**Input records:**
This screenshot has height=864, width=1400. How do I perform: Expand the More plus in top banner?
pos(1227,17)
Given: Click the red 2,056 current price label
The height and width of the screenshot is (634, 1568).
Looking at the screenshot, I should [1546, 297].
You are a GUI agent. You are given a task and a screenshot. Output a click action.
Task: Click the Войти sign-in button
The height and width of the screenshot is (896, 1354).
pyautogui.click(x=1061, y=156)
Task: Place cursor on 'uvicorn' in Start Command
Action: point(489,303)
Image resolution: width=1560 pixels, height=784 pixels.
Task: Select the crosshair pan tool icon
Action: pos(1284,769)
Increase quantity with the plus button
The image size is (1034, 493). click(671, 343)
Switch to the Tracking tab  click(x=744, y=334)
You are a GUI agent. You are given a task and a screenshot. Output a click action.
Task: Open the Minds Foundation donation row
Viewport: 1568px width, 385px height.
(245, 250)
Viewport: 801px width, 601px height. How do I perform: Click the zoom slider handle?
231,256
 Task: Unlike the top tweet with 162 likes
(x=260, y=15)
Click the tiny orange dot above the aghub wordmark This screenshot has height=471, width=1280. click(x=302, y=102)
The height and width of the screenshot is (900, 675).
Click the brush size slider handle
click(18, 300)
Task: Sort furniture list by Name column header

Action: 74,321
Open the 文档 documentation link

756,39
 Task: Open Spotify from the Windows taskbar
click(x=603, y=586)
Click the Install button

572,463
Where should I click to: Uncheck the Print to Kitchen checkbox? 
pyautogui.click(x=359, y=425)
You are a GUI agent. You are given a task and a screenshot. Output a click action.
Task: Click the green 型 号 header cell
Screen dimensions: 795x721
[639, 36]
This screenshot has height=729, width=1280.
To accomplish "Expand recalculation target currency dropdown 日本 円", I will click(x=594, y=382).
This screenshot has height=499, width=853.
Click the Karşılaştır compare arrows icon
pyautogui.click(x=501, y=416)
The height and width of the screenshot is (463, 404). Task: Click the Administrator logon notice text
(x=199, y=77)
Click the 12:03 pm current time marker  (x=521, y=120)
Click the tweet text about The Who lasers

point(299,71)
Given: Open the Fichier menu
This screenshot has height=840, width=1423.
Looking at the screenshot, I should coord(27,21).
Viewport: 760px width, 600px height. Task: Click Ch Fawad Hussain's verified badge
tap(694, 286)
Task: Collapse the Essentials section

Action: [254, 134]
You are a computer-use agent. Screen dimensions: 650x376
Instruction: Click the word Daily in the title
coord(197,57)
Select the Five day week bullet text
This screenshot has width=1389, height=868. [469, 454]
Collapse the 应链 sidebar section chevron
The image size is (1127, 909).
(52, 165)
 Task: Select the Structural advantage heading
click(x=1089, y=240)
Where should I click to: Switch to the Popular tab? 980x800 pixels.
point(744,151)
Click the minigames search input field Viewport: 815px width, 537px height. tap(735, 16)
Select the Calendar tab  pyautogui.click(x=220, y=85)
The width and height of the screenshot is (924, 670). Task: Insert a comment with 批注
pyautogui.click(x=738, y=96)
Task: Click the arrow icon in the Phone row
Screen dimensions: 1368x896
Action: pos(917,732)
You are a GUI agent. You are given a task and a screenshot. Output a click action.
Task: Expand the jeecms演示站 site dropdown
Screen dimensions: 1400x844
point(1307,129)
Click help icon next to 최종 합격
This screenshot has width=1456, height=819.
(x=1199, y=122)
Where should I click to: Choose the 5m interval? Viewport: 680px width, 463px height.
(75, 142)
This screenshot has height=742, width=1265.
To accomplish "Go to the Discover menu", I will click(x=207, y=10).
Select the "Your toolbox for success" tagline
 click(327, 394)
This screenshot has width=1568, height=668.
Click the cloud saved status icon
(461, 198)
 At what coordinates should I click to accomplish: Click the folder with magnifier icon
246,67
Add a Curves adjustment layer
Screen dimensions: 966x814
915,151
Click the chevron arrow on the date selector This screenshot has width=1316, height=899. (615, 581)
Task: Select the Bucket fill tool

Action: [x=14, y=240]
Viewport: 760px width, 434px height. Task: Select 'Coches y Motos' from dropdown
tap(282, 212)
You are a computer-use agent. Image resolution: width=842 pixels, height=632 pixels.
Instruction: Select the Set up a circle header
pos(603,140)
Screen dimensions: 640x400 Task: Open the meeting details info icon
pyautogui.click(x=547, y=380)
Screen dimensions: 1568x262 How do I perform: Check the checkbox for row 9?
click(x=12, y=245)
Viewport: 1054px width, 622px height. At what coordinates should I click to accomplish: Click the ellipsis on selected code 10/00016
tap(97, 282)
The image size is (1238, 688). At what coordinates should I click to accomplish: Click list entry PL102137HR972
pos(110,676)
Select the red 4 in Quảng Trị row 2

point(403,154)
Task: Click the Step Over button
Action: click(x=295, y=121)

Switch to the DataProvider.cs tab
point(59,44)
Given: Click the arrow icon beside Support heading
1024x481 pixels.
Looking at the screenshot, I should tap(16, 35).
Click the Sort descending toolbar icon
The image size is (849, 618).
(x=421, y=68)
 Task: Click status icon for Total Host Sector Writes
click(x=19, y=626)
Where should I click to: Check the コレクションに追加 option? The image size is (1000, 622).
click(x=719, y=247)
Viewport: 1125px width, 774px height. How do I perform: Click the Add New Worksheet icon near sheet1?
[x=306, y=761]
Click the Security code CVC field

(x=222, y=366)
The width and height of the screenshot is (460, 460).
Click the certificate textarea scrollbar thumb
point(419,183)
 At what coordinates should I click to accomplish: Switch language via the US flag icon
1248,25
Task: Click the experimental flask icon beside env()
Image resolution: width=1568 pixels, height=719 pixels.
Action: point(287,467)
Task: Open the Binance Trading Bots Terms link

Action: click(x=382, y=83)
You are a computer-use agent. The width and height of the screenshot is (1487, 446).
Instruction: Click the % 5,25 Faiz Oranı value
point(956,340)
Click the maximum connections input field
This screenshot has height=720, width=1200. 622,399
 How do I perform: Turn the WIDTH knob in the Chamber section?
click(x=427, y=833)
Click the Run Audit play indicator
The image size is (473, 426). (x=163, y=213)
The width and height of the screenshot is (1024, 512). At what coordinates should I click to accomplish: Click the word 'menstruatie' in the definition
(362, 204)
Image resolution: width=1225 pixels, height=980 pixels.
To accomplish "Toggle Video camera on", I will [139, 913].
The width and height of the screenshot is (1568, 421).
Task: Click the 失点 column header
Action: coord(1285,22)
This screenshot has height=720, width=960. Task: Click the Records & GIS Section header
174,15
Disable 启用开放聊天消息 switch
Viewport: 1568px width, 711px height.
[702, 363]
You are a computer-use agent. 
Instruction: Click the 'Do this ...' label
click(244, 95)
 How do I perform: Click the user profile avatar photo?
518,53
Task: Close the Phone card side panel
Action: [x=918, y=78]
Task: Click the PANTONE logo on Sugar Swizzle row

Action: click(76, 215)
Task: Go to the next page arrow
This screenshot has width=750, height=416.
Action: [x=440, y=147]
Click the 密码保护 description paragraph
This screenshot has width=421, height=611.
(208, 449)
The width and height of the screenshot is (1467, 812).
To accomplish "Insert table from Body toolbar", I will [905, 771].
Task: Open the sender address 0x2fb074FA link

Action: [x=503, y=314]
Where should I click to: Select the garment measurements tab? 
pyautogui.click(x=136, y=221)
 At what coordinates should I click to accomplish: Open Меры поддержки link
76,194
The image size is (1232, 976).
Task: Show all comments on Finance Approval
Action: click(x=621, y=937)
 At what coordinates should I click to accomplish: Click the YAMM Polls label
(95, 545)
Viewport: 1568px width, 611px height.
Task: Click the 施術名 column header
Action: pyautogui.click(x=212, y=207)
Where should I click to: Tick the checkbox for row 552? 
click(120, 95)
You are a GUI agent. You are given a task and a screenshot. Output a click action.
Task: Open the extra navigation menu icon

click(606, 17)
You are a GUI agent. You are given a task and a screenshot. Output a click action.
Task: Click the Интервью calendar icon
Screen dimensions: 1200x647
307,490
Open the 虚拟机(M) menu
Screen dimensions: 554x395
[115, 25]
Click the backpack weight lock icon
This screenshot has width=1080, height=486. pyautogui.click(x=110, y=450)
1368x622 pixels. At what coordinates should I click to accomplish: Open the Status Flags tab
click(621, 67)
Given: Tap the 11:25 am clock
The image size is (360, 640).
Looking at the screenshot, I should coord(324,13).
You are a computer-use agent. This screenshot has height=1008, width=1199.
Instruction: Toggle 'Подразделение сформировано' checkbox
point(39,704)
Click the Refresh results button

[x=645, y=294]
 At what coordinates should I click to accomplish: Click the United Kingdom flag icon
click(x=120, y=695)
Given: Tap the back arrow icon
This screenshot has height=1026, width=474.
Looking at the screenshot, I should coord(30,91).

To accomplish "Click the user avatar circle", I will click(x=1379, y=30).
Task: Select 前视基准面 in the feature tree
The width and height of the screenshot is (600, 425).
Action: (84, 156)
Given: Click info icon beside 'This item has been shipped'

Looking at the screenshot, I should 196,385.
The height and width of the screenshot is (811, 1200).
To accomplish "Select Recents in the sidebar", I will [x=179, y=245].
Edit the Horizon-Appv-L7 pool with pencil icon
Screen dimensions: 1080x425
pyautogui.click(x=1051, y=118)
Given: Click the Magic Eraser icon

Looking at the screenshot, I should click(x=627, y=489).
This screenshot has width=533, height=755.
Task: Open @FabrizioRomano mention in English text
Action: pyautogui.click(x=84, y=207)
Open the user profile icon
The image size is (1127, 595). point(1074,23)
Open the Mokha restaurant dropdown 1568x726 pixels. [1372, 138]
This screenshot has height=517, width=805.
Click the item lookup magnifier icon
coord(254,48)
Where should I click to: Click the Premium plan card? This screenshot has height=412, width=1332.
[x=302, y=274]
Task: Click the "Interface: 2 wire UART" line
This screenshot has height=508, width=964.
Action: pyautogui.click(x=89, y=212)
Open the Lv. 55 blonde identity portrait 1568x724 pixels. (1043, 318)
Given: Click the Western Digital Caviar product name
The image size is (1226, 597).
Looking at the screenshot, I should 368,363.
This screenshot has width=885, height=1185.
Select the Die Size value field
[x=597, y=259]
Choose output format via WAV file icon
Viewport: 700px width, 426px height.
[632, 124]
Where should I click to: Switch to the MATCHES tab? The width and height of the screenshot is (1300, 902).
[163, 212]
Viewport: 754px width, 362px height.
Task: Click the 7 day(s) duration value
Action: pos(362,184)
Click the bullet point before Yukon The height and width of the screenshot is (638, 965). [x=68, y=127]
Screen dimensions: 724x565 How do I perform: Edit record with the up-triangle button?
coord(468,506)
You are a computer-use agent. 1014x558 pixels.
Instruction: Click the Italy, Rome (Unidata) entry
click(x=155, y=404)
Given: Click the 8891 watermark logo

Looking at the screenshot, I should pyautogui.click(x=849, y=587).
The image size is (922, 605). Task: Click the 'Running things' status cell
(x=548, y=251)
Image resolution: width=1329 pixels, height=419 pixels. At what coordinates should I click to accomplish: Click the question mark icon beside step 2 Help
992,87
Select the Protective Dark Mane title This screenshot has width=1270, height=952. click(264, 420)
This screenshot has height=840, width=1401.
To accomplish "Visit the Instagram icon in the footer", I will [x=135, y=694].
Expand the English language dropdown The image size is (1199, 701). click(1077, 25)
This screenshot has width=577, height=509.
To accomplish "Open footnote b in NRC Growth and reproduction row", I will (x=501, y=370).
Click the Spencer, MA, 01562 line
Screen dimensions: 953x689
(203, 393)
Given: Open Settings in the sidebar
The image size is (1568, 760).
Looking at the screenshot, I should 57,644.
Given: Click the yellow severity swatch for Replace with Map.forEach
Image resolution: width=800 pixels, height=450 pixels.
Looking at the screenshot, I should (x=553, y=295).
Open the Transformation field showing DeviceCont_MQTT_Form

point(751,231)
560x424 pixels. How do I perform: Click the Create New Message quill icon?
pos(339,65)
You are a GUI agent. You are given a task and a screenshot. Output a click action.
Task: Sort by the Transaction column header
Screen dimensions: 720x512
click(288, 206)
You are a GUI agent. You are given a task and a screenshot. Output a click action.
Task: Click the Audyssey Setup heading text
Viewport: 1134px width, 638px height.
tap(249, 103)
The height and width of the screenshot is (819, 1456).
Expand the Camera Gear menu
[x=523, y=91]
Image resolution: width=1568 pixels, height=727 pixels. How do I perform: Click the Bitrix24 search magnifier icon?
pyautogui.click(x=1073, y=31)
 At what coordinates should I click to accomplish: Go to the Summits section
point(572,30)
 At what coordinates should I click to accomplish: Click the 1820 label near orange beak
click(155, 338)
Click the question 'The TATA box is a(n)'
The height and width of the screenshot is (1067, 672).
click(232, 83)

**What is required:** Your task is to restate, word for word, the lines from the beginning of the records to the line with "Switch to the Tracking", inclusive.

**Task response:**
This screenshot has height=864, width=1400. How do I perform: Expand the More plus in top banner?
pos(1227,17)
Given: Click the red 2,056 current price label
The height and width of the screenshot is (634, 1568).
Looking at the screenshot, I should [1546, 297].
You are a GUI agent. You are given a task and a screenshot. Output a click action.
Task: Click the Войти sign-in button
The height and width of the screenshot is (896, 1354).
pyautogui.click(x=1061, y=156)
Task: Place cursor on 'uvicorn' in Start Command
Action: point(489,303)
Image resolution: width=1560 pixels, height=784 pixels.
Task: Select the crosshair pan tool icon
Action: pos(1284,769)
Increase quantity with the plus button
The image size is (1034, 493). click(671, 343)
Switch to the Tracking tab  click(x=744, y=334)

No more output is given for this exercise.